The 35-year-old last appeared for High-A St. Lucie in 2017, powering through three games with one hit and five strikeouts in 10 plate appearances. His career has advanced in fits and starts since 2015, but you don’t have to do too much digging to find his last great performance with the Mets. Wright earned his seventh career All-Star berth in 2013, slashing .307/.390/.514 with 18 home runs and a terrific 6.0 fWAR in 492 PA. While he isn’t expected to mash at those levels in the near future, if ever again, the Mets believe the veteran third baseman might still have something left in the tank as he tries to extend a 13-year run in the majors.

Per DiComo, the only thing standing in his way is a clean bill of health — not just for the upcoming season, but for the years to come. Wright said he wouldn’t risk returning to the field if it came with long-term implications for his quality of life.

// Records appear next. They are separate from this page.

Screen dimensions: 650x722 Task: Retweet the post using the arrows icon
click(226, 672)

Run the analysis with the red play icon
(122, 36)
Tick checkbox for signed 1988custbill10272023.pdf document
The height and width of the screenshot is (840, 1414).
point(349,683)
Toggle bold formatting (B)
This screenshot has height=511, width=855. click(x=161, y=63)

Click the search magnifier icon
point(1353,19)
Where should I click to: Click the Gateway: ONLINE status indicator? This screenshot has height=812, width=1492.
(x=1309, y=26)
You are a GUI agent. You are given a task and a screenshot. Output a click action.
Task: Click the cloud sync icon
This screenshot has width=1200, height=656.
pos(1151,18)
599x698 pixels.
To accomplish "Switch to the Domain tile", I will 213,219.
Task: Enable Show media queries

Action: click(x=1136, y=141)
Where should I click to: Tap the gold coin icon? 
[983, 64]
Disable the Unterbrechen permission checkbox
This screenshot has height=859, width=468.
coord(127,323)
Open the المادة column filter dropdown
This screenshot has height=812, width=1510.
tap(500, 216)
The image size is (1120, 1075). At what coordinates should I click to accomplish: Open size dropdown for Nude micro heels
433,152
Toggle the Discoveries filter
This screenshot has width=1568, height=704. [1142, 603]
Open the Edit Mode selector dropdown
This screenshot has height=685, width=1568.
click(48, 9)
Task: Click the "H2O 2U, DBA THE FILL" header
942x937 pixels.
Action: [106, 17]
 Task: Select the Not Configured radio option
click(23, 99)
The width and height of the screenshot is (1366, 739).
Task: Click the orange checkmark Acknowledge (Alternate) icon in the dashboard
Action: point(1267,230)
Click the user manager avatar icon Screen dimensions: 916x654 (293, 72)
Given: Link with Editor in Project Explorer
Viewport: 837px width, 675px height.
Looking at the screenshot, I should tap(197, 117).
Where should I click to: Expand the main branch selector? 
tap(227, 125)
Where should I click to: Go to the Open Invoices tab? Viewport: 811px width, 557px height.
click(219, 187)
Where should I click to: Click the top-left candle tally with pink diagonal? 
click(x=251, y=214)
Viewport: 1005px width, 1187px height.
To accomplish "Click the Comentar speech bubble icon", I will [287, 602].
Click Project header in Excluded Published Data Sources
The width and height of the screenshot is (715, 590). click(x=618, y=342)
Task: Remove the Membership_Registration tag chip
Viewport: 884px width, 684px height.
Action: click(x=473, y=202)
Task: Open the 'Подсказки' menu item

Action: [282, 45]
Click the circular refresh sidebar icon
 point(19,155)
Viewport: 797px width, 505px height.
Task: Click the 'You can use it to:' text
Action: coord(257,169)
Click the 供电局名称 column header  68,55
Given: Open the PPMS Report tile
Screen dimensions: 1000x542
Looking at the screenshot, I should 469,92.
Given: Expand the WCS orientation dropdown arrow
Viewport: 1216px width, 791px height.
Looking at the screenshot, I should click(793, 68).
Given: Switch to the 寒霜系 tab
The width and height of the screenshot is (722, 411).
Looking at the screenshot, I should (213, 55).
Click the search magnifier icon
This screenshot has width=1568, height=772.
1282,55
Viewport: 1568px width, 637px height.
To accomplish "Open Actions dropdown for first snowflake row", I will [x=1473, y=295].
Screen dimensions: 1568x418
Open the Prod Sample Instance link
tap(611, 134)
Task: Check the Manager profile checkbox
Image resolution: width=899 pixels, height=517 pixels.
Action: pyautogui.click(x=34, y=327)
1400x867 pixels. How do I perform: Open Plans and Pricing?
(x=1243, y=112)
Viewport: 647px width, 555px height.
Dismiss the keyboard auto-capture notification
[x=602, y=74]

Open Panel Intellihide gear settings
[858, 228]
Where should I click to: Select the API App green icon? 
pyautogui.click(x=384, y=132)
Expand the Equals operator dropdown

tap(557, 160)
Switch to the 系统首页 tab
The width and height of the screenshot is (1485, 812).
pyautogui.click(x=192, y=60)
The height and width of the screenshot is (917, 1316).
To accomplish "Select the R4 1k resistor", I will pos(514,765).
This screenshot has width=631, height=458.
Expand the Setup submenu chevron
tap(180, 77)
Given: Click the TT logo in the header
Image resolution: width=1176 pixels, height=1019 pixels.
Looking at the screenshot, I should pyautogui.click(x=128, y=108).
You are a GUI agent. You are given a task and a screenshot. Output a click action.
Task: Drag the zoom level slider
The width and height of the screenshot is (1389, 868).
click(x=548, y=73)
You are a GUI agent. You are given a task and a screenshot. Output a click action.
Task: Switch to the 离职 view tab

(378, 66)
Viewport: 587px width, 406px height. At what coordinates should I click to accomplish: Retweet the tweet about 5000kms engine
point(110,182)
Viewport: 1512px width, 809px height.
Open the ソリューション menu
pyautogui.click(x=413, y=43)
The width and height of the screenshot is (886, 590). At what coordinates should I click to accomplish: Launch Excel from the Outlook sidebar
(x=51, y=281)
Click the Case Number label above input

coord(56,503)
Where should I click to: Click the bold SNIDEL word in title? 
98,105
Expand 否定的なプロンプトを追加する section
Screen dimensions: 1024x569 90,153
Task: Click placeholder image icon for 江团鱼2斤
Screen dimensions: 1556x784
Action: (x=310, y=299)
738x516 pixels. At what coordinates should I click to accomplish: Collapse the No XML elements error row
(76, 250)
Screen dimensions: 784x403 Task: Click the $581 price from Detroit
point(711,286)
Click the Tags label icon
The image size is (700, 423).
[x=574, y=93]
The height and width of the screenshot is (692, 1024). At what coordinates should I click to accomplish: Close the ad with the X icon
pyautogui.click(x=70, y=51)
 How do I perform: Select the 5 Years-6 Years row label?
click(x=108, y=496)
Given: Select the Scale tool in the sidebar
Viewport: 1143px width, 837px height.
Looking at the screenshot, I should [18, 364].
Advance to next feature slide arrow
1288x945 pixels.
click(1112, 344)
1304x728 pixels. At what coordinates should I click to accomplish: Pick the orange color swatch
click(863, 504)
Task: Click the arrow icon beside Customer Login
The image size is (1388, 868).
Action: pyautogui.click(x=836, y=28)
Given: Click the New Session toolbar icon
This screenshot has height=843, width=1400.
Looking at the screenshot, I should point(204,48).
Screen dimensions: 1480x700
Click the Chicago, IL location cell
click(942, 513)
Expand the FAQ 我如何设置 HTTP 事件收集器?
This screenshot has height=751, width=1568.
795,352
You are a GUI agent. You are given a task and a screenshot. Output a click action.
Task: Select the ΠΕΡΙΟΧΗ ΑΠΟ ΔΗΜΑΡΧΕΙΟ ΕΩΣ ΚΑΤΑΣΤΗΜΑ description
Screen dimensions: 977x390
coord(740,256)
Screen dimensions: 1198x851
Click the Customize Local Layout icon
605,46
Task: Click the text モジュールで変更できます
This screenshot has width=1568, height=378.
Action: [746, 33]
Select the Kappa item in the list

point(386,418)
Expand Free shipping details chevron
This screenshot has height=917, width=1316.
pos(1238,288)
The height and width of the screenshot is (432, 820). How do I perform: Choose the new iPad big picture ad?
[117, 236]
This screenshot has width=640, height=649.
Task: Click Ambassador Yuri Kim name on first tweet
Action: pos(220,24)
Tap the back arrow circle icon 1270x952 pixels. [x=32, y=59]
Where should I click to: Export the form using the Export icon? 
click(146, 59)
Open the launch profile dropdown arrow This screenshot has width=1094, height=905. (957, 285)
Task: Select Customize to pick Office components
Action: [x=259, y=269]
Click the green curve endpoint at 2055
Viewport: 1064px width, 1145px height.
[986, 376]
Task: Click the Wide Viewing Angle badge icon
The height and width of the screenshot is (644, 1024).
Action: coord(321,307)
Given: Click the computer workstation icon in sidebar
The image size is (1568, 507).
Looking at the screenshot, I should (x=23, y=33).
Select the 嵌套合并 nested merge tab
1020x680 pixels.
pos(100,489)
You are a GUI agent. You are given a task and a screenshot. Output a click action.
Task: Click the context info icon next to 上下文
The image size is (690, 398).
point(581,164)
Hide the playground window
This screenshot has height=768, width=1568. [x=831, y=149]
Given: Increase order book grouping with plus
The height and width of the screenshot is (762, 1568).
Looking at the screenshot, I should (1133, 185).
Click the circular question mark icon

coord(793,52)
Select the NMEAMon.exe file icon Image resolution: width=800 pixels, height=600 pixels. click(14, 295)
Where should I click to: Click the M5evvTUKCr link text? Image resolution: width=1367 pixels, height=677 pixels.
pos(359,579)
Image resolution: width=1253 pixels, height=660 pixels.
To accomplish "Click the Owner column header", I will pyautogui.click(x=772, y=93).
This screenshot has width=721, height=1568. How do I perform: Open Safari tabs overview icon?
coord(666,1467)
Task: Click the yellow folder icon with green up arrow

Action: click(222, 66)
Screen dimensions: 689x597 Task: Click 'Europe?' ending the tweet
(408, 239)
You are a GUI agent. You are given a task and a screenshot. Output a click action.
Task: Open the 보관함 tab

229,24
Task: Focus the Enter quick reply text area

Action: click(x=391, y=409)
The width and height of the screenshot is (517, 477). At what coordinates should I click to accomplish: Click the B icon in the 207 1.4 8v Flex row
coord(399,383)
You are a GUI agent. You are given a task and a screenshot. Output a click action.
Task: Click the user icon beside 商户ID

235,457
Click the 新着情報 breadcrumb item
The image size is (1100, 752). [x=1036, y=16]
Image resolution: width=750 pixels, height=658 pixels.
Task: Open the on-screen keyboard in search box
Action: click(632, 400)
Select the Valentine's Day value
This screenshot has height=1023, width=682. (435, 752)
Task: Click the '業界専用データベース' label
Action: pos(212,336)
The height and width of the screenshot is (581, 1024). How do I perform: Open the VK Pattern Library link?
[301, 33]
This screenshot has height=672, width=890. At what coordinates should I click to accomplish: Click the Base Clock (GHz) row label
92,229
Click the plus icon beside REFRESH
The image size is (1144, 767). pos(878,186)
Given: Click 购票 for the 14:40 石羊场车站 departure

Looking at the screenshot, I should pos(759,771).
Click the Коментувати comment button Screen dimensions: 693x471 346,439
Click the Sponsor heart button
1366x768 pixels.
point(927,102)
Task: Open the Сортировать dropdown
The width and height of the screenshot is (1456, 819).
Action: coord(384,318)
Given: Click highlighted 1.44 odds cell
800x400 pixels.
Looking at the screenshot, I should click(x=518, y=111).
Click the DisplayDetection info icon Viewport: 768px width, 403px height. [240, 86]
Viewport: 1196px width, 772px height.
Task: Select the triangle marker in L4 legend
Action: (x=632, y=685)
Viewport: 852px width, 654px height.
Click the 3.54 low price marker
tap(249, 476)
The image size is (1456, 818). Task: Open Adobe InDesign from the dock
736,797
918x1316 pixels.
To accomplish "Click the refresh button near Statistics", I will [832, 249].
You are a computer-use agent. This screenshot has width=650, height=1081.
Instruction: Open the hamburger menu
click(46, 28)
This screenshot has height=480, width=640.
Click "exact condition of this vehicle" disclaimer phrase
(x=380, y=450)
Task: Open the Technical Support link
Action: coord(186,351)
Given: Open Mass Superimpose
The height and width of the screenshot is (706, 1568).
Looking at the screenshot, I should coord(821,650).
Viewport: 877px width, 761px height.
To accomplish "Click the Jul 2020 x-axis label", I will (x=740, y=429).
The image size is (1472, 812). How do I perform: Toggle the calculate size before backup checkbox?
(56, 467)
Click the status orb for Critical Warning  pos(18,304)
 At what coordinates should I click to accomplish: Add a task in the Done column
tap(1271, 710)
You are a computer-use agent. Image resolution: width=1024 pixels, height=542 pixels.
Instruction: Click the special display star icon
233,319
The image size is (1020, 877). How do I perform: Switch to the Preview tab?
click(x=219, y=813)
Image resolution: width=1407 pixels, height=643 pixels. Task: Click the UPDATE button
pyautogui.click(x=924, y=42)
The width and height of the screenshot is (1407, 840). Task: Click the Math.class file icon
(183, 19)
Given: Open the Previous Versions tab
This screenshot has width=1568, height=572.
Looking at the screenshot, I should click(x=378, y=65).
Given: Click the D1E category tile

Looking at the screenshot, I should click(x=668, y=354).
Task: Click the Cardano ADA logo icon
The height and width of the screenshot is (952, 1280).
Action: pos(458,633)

The surgeries are obviously serious stuff, but it just kind of plays with your mind mentally, where you don’t know how your body’s going to hold up,” Wright said. “You don’t know how you’re going to feel a month from now. You don’t know how you’re going to feel a couple weeks from now. You’re hoping that it continues to get better, but you just don’t know.

Given the uncertainty that surrounds his return to the game, it’s a prudent outlook to have.